The answer must consist of every line from the entries below that contains the word "near".

====== Material for this task ======

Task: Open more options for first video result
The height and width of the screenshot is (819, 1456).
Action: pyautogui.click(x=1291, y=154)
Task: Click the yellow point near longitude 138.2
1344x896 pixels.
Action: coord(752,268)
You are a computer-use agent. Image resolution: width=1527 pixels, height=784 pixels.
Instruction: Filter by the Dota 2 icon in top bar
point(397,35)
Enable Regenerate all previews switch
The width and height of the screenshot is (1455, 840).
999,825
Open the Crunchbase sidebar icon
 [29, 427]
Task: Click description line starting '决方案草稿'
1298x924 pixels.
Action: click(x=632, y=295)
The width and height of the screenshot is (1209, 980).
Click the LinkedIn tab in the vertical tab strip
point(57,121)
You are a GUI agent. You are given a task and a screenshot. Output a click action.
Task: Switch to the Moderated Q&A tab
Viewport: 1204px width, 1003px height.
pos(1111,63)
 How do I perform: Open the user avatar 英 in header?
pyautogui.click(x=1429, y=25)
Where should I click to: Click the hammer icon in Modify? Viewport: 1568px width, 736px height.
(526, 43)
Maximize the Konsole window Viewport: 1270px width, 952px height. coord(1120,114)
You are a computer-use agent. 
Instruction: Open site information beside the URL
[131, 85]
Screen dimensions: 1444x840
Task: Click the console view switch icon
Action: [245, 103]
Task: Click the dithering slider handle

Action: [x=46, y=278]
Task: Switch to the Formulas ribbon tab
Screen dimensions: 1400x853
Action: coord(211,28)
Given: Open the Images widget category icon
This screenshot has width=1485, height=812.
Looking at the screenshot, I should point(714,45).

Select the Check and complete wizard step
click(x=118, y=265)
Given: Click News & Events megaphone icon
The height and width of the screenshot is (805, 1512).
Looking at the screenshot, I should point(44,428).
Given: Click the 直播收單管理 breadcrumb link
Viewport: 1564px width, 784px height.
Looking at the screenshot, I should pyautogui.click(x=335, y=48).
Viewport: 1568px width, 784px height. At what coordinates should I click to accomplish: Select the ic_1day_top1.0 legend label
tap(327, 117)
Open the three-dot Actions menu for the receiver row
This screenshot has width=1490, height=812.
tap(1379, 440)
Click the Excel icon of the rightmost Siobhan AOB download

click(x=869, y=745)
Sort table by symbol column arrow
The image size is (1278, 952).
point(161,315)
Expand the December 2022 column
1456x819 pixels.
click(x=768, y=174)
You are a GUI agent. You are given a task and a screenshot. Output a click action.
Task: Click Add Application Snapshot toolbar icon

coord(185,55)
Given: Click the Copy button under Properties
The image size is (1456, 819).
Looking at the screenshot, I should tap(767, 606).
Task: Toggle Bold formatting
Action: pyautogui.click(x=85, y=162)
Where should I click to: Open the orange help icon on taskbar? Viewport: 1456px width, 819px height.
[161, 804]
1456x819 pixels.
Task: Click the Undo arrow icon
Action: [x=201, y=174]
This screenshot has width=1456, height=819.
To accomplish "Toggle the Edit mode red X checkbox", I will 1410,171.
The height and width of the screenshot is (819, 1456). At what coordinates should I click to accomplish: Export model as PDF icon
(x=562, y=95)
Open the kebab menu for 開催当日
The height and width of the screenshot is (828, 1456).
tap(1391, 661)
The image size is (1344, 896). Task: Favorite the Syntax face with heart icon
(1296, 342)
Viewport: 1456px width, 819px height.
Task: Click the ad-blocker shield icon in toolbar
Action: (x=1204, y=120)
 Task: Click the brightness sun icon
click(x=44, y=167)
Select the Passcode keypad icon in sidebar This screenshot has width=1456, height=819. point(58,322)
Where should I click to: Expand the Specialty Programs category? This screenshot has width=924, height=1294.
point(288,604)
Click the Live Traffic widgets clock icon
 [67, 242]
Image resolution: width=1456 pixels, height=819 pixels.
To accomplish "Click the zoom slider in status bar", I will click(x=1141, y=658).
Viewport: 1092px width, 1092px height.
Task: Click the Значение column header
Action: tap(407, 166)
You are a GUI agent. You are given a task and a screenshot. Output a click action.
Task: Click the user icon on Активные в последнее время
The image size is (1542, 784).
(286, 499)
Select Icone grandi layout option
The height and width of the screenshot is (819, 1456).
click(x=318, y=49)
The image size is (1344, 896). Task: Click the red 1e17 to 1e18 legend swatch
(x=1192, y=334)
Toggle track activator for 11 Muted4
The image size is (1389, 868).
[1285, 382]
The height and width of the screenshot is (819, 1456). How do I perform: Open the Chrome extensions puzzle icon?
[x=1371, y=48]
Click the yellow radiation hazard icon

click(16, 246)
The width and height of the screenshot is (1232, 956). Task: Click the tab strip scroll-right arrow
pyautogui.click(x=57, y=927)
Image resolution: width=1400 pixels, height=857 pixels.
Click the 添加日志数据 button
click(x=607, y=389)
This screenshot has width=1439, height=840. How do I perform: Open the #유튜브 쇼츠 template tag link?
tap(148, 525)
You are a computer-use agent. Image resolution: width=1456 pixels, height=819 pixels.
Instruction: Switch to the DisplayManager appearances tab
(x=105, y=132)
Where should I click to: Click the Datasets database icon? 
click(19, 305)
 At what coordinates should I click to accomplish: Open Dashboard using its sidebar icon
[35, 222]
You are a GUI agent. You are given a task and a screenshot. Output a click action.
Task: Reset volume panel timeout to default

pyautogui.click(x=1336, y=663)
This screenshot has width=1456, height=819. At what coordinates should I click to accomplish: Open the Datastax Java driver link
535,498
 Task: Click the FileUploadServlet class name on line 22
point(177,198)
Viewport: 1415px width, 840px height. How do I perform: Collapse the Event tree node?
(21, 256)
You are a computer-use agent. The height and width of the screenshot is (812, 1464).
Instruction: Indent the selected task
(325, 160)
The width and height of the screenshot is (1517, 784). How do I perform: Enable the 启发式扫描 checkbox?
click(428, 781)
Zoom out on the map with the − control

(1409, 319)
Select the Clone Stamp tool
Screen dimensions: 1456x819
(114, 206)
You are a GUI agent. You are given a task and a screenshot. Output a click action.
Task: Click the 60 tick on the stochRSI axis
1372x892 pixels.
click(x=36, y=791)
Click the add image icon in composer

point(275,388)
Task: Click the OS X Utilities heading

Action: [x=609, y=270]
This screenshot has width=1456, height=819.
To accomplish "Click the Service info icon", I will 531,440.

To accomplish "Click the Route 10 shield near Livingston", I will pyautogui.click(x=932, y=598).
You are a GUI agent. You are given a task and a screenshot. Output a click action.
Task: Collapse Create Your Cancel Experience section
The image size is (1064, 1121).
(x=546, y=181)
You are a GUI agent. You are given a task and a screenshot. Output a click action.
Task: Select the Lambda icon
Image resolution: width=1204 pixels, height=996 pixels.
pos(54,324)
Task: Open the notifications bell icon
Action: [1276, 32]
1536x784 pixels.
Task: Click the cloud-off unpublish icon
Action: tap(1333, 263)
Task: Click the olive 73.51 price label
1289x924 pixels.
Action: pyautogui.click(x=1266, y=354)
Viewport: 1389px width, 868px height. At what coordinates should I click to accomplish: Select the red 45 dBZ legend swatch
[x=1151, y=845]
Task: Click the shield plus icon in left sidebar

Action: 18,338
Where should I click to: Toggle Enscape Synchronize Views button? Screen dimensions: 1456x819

======

■ Written response ■
Task: Click the yellow point near longitude 138.2
To accomplish "Click the Route 10 shield near Livingston", I will pyautogui.click(x=932, y=598).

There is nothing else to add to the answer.